That is the price, with an extra charge for shipping (some are $4.95, some are 9.95 depends on the item). Still, to pay $10ish for 100 leds is a pretty sweet deal.

Zombie-F - for spotlights wouldn't using 2 10mm be easier than using say 3 5mm? Or should I just go with 100 5mm in a group and call it a day?


----------



## Zombie-F

Well Coonce, it all depends on how small you want your housing to be. I like to use 1/2" PVC for mine, so to fit 10mm LEDs in that may make it difficult to work with.

At $4.95, it's sure worth a try. Even if you don't like how they turn out, you're still only down by $5.


----------



## Coonce-Ewing

For your spotlights (I don't believe I've seen pictures of them) do you put any sort of "cover" over the light end? (clear plastic or such)

Also do you just wedge the other end of the pvc into the ground or do you have some kind of mounting setup?
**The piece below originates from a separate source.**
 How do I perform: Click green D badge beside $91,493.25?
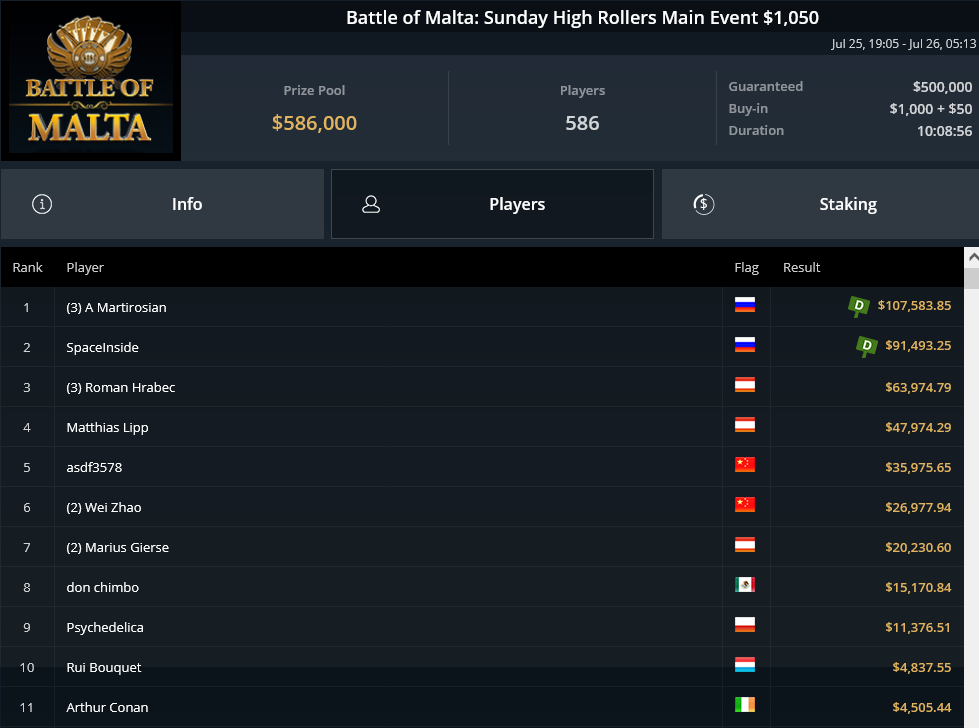867,346
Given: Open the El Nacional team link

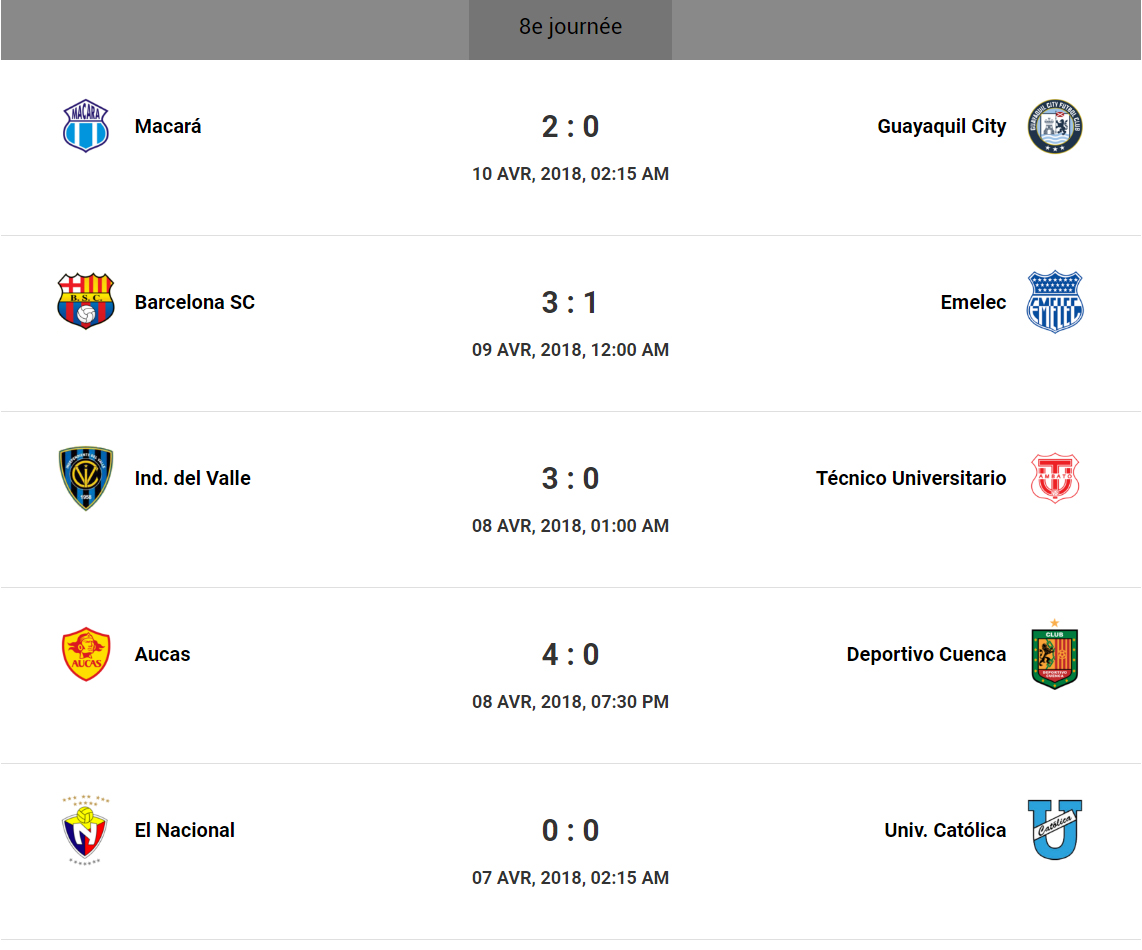Looking at the screenshot, I should pyautogui.click(x=185, y=831).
I was thinking of using a length of pvc that would hold my LEDs and batteries and then using a 45degree collar to another piece of pvc which I would stick in the ground, then again maybe I've over engineering this. I've also been saving clear plastic from packages (you know that fairly rigid plastic that covers pretty much everything these days) and I'm thinking of cutting circles out of that to glue to the end of the spotlight to keep water out of it.
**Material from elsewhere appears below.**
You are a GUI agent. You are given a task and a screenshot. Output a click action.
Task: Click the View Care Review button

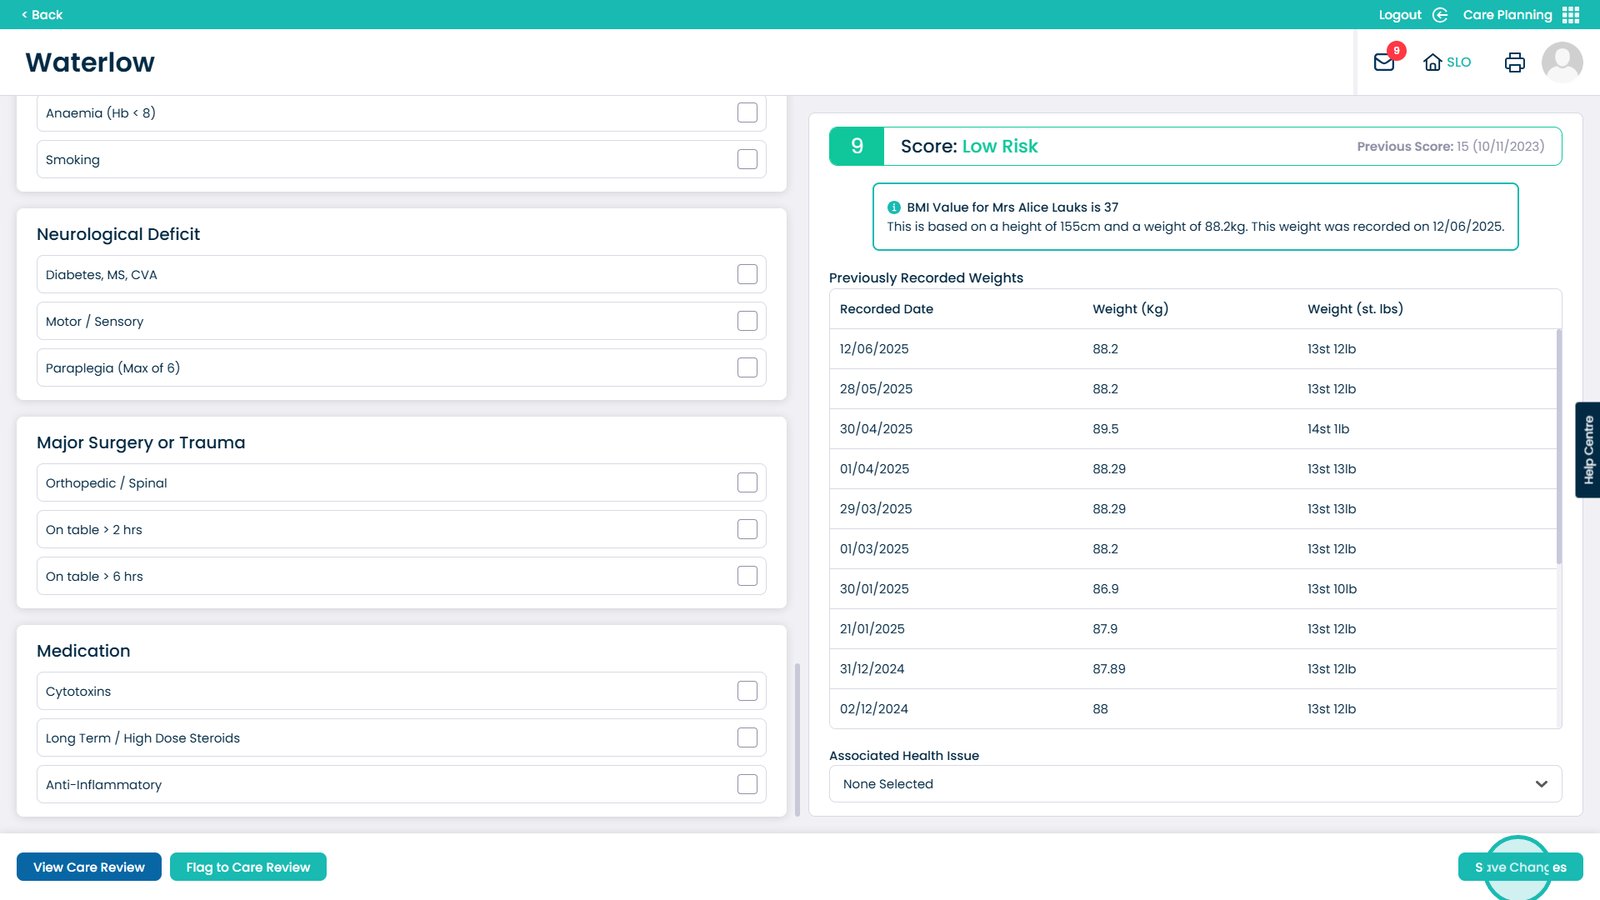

How do you attach the LEDs inside the tube?


----------



## Otaku

Here are some pix of the spotlights I made last year. They're easy to make and positioning is done by bending the wire stand.
http://halloweengallery.com/displayimage.php?pos=-3392


----------



## Sickie Ickie

Can anyone post a How-to link for battery powered led spots? 
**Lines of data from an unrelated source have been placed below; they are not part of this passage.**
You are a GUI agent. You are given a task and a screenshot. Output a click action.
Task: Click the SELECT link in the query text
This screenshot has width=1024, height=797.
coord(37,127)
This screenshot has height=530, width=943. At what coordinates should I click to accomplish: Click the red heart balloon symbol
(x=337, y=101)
Or if you did already, could you please repost it? Thanks!


----------



## krypt

i have a how to site but i have not got the wiring and leds pics yet just for spotlight case if ya still wanna see?


----------



## Sickie Ickie

Sounds good. Post it?


----------



## krypt

ok ignore the typos http://home.earthlink.net/~kryptonoff/LEDS.htm


----------



## Sickie Ickie

Thanks. What kind of resister is needed? I'll be glad when you have the rest of the pics up.


----------



## heresjohnny

Otaku, I like that idea of using wire to hold the spots, I'm gonna finish my LED spots like that. Sickie Ickie, here is a more involved link on LED spots http://www.cindybob.com/halloween/ledlighting/ledspotlights/ There is also a calculator for resistor values I have the link on my computer at home, if no one else has posted it by tonight I will.


----------



## krypt

i know ill get rest of pics....hang in there....... and resistor depends on number of resistors and voltage heres link for what resistor http://led.linear1.org/led.wiz


----------



## heresjohnny

Yep, thats the calculator I was thinking of, thanks krypt!



kryptonoff said:


> i know ill get rest of pics....hang in there....... and resistor depends on number of resistors and voltage heres link for what resistor http://led.linear1.org/led.wiz


----------



## Otaku

HJ,
The wire I use is 10 ga. solid copper, insulated. Here's what it looks like w/o the spotlight in it.
http://halloweengallery.com/displayimage.php?pos=-3393


----------



## Sickie Ickie

HJ- Great how-to on that site. 

I understand now, and will prob build several for this year's haunt.

Thanks!


----------



## heresjohnny

Coonce-Ewing said:


> http://stores.ebay.com/BestHongKong_Loose-Super-Bright-LED_W0QQcolZ2QQdirZQ2d1QQfsubZ2QQftidZ2QQtZkm
> 
> Is the link for these on Ebay. Some of them are quite bright apparently.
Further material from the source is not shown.